Job: Return each line in the records that contains the string "screenshot". Letter case must match.

---- Material for the task

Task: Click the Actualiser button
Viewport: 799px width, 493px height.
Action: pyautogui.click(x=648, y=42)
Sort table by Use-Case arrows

--------
---- Material for the task

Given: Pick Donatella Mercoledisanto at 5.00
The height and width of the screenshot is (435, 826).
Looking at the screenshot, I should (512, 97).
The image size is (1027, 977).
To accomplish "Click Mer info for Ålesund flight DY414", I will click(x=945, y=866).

--------
---- Material for the task

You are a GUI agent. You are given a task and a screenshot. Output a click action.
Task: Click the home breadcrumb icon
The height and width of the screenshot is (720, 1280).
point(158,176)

--------

Reply to the task:
The height and width of the screenshot is (435, 826).
Looking at the screenshot, I should (512, 97).
You are a GUI agent. You are given a task and a screenshot. Output a click action.
The height and width of the screenshot is (720, 1280).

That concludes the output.